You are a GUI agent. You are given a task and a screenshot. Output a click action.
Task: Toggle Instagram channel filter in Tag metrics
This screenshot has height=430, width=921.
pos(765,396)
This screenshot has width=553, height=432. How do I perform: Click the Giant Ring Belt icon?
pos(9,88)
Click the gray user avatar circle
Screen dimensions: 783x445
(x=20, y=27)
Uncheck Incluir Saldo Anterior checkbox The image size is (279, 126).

* * *

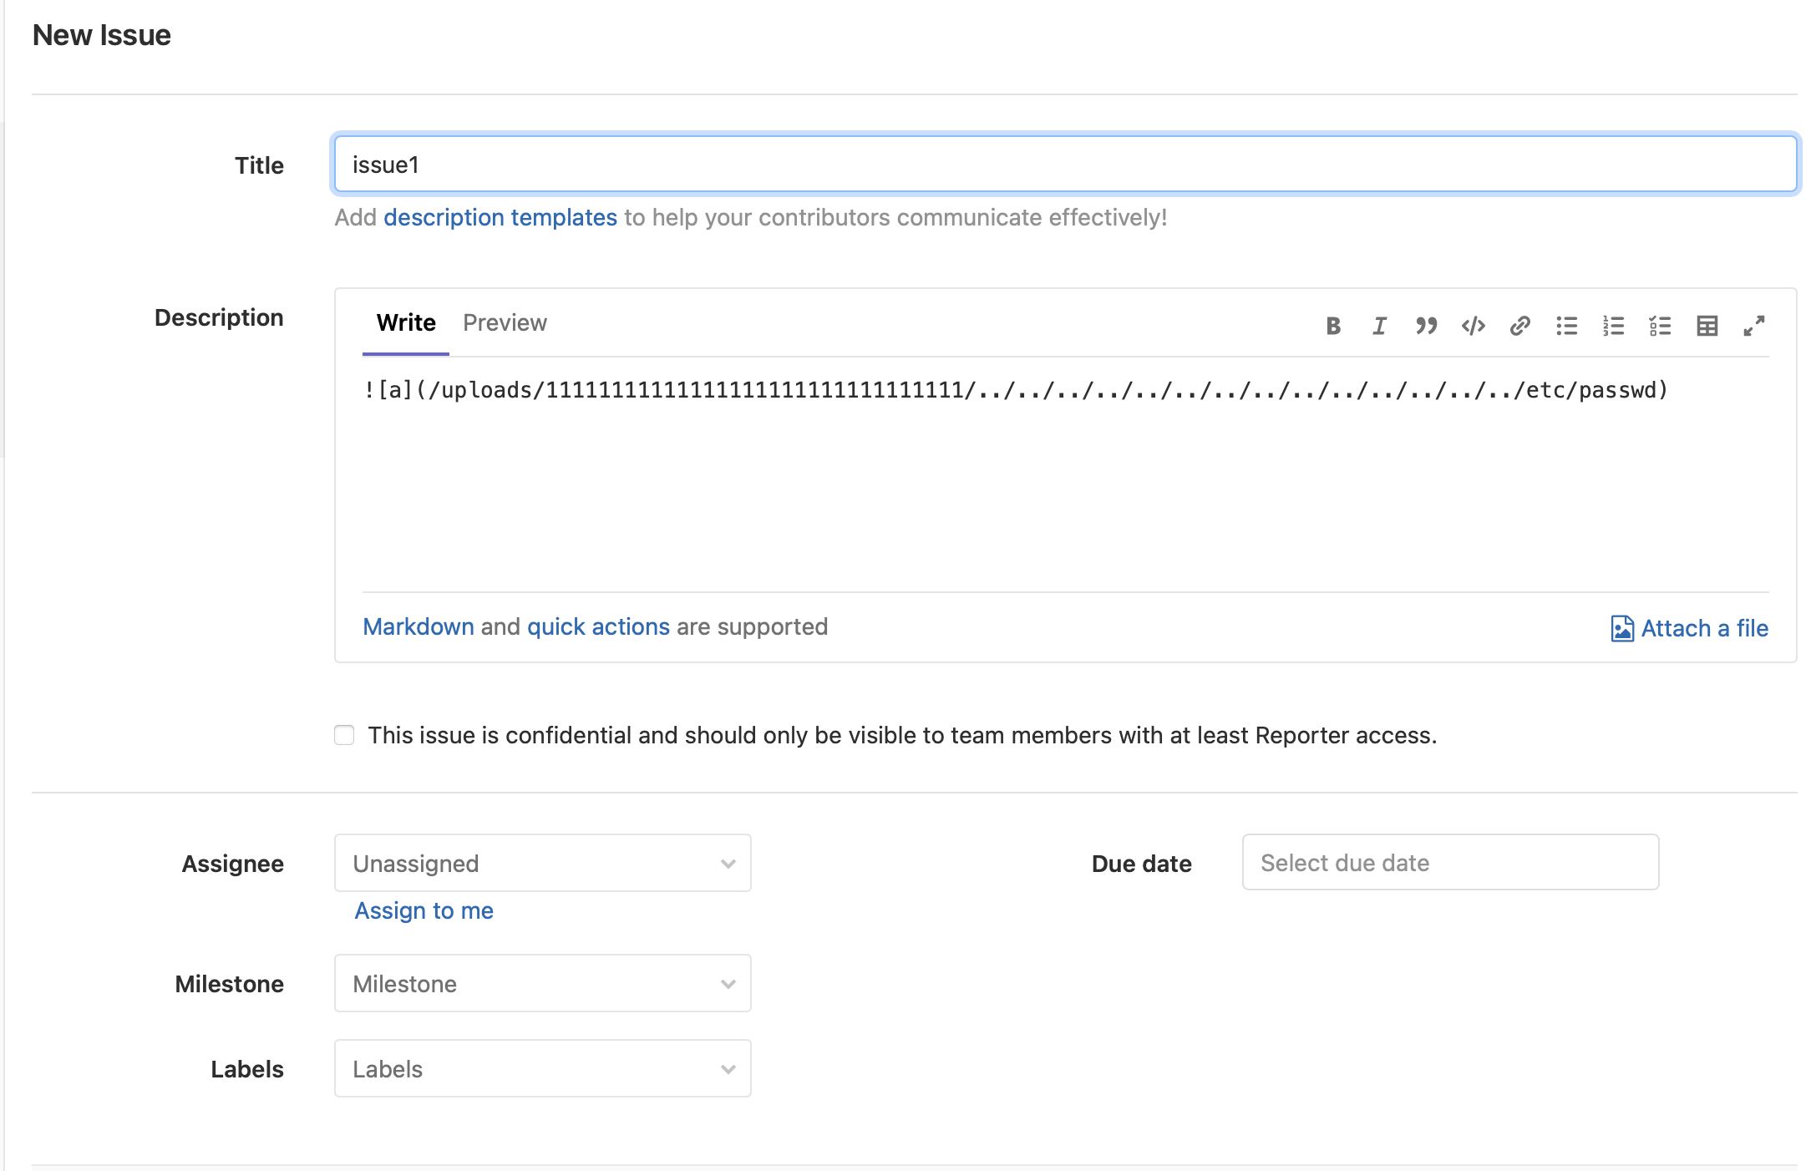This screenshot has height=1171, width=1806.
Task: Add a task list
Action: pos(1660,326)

What you need to do → Copy the stretch of data from the line containing "This screenshot has width=553, height=432." through the line containing "Uncheck Incluir Saldo", changing "checkbox" to "tick box" and leaving everything else unchanged.

Response to the task →
This screenshot has width=553, height=432. How do I perform: Click the Giant Ring Belt icon?
pos(9,88)
Click the gray user avatar circle
Screen dimensions: 783x445
(x=20, y=27)
Uncheck Incluir Saldo Anterior tick box The image size is (279, 126).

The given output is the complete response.